Extract ▸
· · · · ·

By downloading this code you agree to the
Source Code Use License (PDF). |
{version = 5.06; (* of cluster.p 1992 September 18}
(* begin module describe.cluster *)
(*
name
cluster: cluster indana subindexes into groups of duplicate entries
synopsis
cluster(clusterp: in, subind: in, inst: in, book: in,
pairs: out, clumps: out, output: out)
files
clusterp: The cluster parameter file that consists of the following:
FIRST LINE 'y' turns the flag on, 'n' turns it off
(debugging) allows one to look at raw data in the bags.
The debugging flag controls the printing of the raw data above the
regular output of the cluster program, which is created solely by
procedure showRAWbag. This can then be compared with the data in
the chart for correctness. Raw data consists of the series of
coordinate pairs in the bag and the sides they are matched on.
printed above the standard output structure.
example: - ( 630, 69) R
L ( 649, 88) - {20} {20}
*************************************
| 630 663
HUMUK | ----------
| 34
HUMUPA | ----------
| 69 102
*************************************
It is important to note that the raw data will only appear in the
pairs output file, and will not be written in clumps at all. This
means that parameter 3, writepairs, must also be turned on for
this flag to be effective.
SECOND LINE 'y' turns the flag on, 'n' turns it off
(showfragments) allows one to see pairs that are fragmented.
The showfragments toggle controls printing the outputs of pairs
with "imperfect" matches. That is, in some cases a repeating
sequence will match in several frames, causing repeated sequence
matching and producing a large list of coordinate pairs. This
list can be shown if the parameter is turned on, but the statement
"WARNING: sequence pairs are overmatched" will appear if it is
turned off. The actual sequences will be shown in either case,
so the comparison can always be done by hand by the user. The
output is excessively long, but the sequences will be shown, so
the comparison can be done by the user.
example: 1 acggatcgtgtgtgtgtgtgtgtgtacgatcggatcgat
2 acggatcgtgtgtgtgtgtgtgtgtacgatcggatcgat
These sequences will have matches between all of the 'gt' base
pairs, resulting in an overwhelming number of matches. The
maximum number of possible matches is found by taking the length
of the sequences and dividing it by the value in the overmatched
parameter (FIFTH LINE) times the number of instructions that
match between any two pieces in the dbinst. This results in
a maximum number of matches between any two pieces. Any pieces
above this limit will can have their output completely shown or
can generate a warning message (see showfragments, SECOND LINE).
In addition to preventing the example case, showfragments will
also prevent the display of any other case that may cause an
excessive number of matches.

· · · · ·

Listed records ▸
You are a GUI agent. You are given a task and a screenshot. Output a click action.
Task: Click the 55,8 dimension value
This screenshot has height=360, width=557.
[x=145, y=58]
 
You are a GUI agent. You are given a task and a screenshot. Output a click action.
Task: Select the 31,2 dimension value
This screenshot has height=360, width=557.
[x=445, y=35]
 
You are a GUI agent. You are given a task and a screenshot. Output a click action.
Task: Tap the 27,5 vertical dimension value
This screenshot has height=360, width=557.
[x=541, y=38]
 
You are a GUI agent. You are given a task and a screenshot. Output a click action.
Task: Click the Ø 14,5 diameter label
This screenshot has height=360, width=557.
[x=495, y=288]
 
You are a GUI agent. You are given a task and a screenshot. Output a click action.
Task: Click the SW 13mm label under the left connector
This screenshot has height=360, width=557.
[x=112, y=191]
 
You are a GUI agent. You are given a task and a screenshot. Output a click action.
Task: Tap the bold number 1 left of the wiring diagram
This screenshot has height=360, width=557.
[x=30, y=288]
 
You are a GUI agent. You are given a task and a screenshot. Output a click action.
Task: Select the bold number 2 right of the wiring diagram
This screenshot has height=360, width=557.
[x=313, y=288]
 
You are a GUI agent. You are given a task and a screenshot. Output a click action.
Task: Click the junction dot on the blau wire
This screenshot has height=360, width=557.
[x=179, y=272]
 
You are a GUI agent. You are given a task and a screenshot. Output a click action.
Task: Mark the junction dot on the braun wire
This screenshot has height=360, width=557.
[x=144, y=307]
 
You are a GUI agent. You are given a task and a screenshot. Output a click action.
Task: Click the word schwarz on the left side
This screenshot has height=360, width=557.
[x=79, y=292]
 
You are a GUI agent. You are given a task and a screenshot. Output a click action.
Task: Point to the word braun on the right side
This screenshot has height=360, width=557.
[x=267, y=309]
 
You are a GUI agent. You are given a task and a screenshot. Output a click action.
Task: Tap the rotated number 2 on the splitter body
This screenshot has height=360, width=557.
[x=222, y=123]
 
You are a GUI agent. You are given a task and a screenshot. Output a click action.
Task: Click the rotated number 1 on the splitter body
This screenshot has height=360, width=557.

· · · · ·

What to work on ▸
[1] In the cluster documentation, which other parameter must be turned on for the debugging flag to have any effect?
[2] Continue the cluster documentation from its last line.

Answers to the problems ▸
[1] Parameter 3, writepairs, must also be turned on.

[2]
THIRD LINE 'y' turns the flag on, 'n' turns it off
(writepairs) controls the printing of the pairs output file.
If writepairs is on, the original clustering pairlist will be
printed into the output file pairs. If it is off, this file will
not be printed. This parameter must be turned on to effectively
use the debugging parameter (see FIRST LINE).
FOURTH LINE 'y' turns the flag on, 'n' turns it off
(writeclumps) controls printing of the clumps output file.
If writeclumps is on, the original clustering pairlist will be
sent through the clumping procedures. The output file clumps will
contain the sequences involved in the matches on the pair in
addition to the clumped version of the pairlist. The clumping
process takes an excessive amount of time for very large files,
since the program must traverse the entire pairlist to find all
related pairs, then put the pairs on to the clumplist, then go
through the book and find sequences to match every instruction
in every pair of every clump. Although it is much easier to
determine which pieces are true repeats through use of the clumps
file, it is certainly possible to do so by simply using the pairs
output file.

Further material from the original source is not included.